Tahmina Rafaella : Je suis depuis toujours intéressée par le destin des femmes en Azerbaïdjan car, ce n’est pas souvent le cas chez nous, même de manière générale, et les réalisateurs ne sont pas nombreux à aborder ce thème. En grandissant, j’ai toujours été fascinée de voir que la plupart des femmes n’obtenaient pas la garde de leur enfant lors d’un divorce. Cela m’a toujours paru étrange.

Mais, grâce à leur pouvoir et à leur réseau, leurs maris ont pu obtenir la garde, même si d’un point de vue juridique, la justice est du côté des femmes dans ce pays. J’ai discuté avec certaines de ces femmes et je me suis mise à écrire l’histoire avant que la guerre n’éclate à nouveau en 2020. Je me rappelle avoir eu des sentiments très contradictoires à l’égard de cette guerre. J’étais à la fois triste et contente pour ceux qui avaient pu rentrer chez eux.
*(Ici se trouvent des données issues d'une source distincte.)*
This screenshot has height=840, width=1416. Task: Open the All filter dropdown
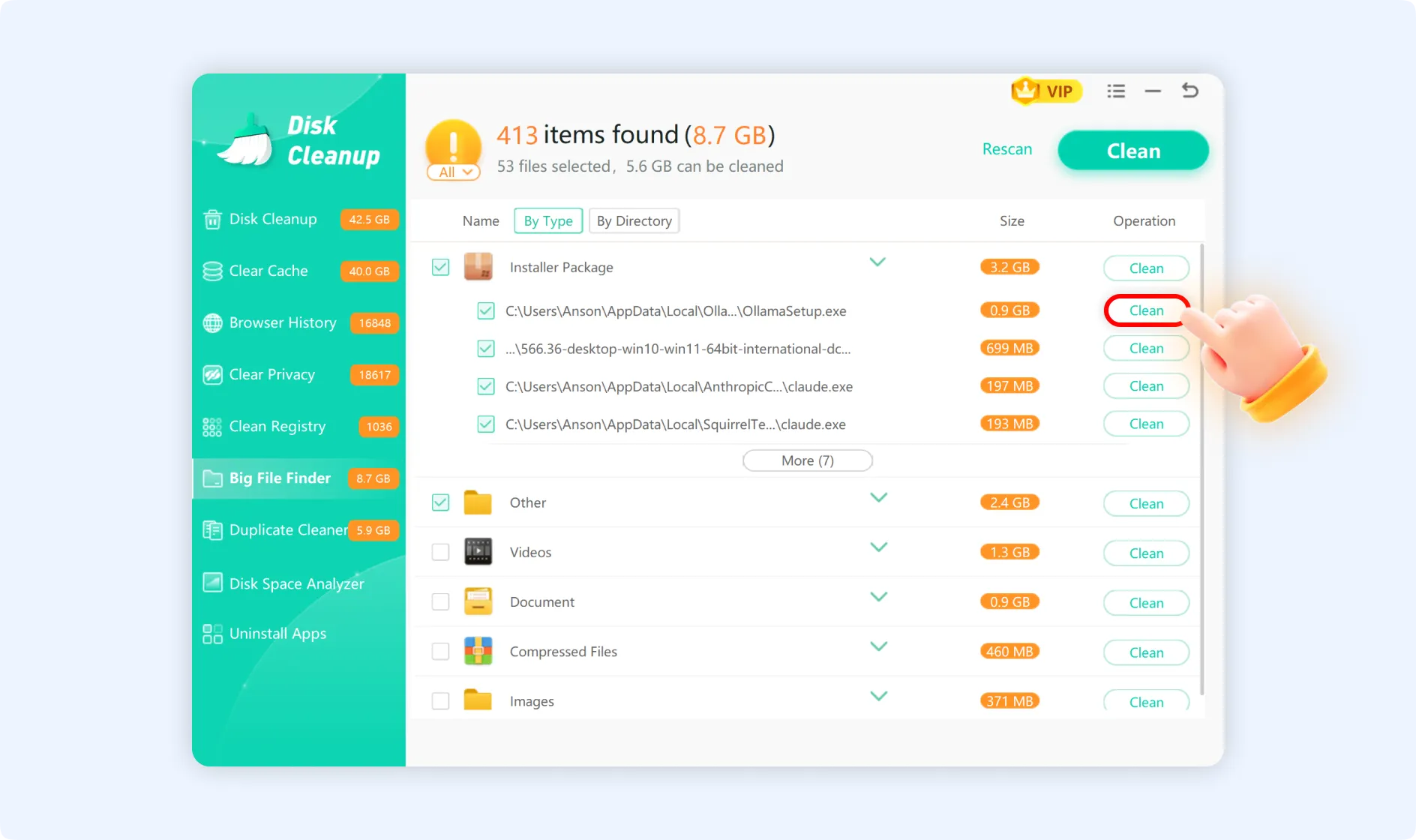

J’ai tenté de canaliser ces émotions, et je me suis rendu compte que je pouvais les intégrer à l’histoire, comme par contraste, car c’est le patriarcat qui est à l’origine de la guerre. Celle-ci est menée par des hommes, et ce sont les femmes qui souffrent, car, elles perdent leurs fils. Les gens font la fête, et alors que des milliers de femmes pleurent un mari, un fils, un frère ou un père. C’est quelque chose que je n’arrivais pas à exprimer avec des mots, alors j’ai essayé de le mettre en toile de fond dans le film.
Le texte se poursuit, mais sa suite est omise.